**Exercise details**
Retype, without changes, every line from the line that contains "Markets (798, 141)" through the final line of the records. Exclude pictures.

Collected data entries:
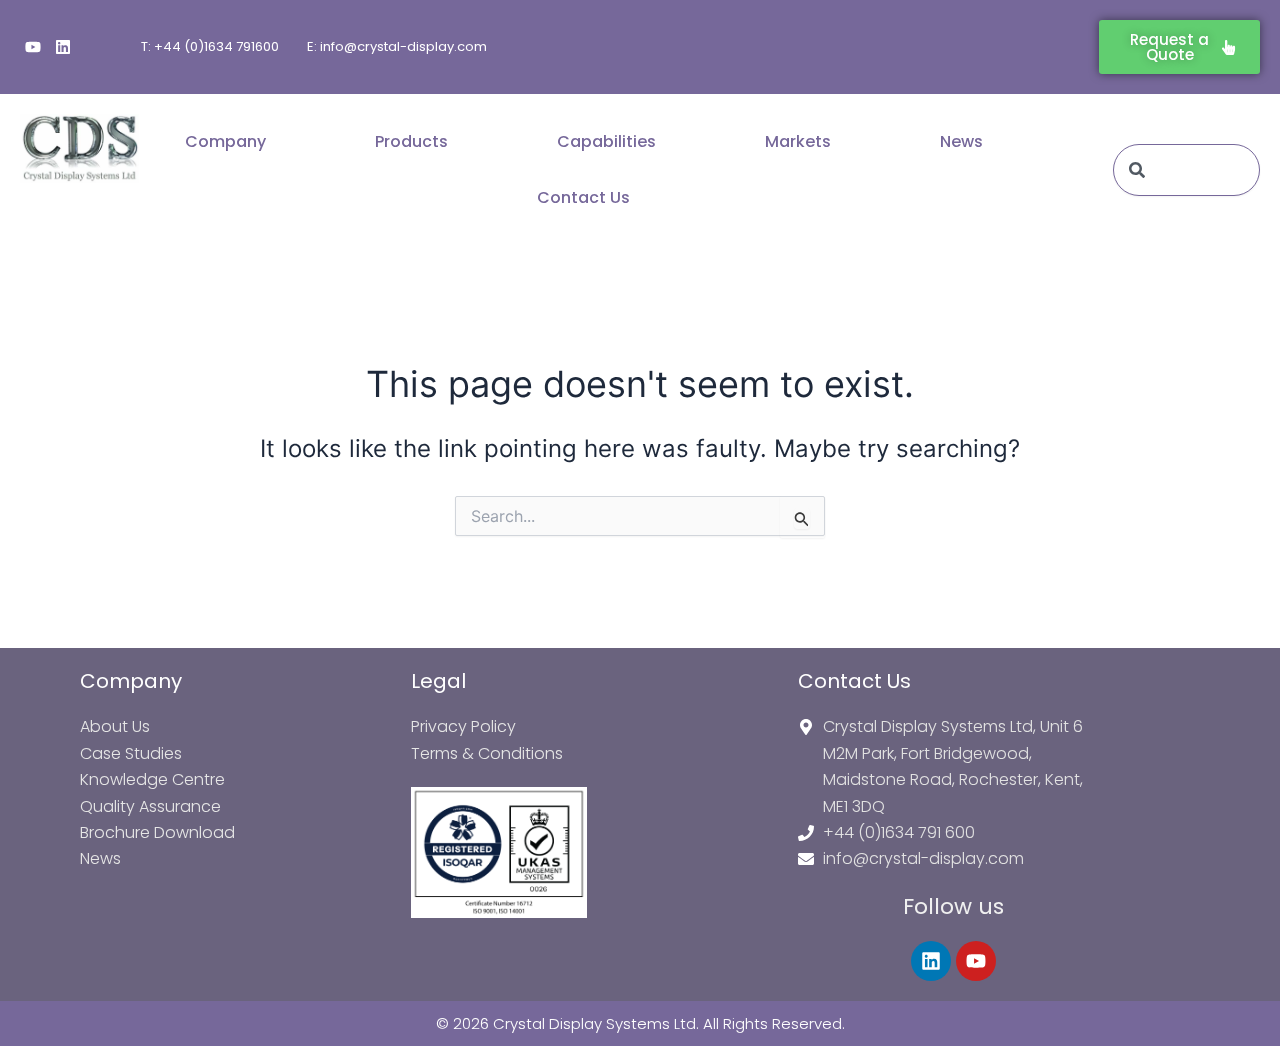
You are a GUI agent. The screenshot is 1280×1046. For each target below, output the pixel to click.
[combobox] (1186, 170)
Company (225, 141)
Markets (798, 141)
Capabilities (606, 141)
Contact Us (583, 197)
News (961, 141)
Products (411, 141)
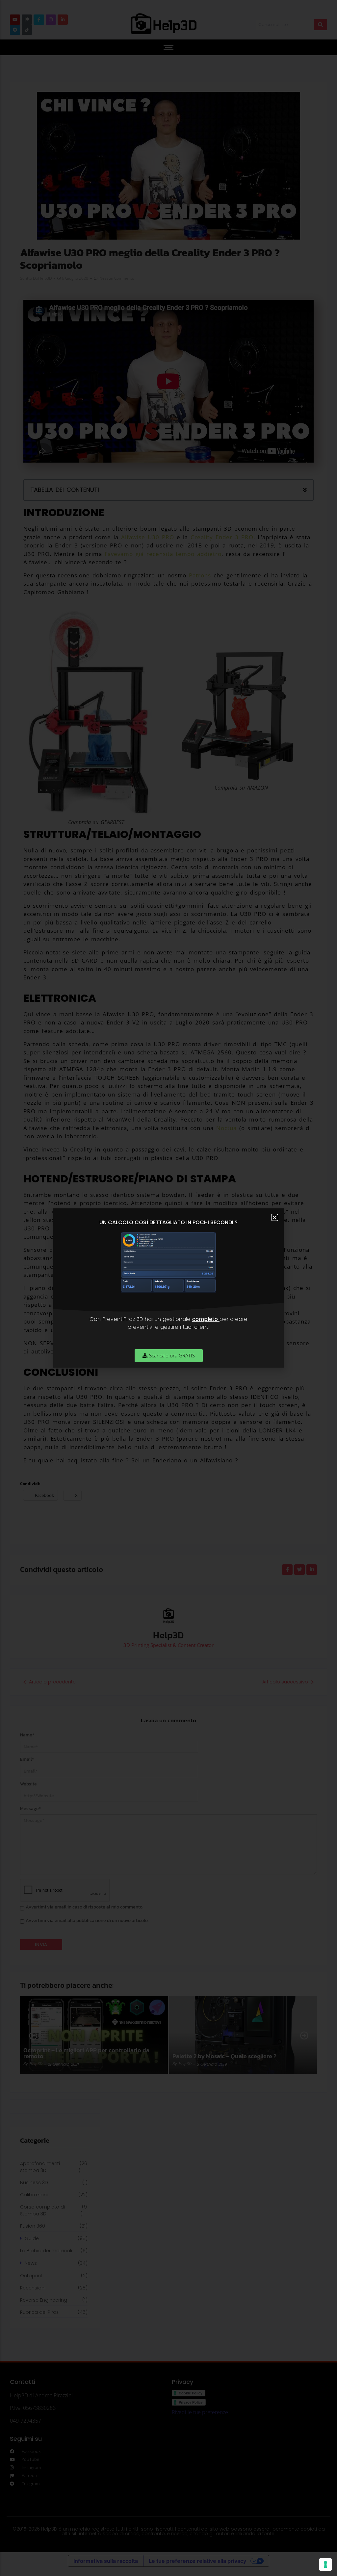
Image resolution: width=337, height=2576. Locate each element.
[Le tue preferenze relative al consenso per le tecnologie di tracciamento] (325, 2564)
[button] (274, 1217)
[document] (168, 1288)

**Response to the task**
Markets (798, 141)
Capabilities (606, 141)
Contact Us (583, 197)
News (961, 141)
Products (411, 141)
Image resolution: width=337, height=2576. Locate each element.
[Le tue preferenze relative al consenso per le tecnologie di tracciamento] (325, 2564)
[button] (274, 1217)
[document] (168, 1288)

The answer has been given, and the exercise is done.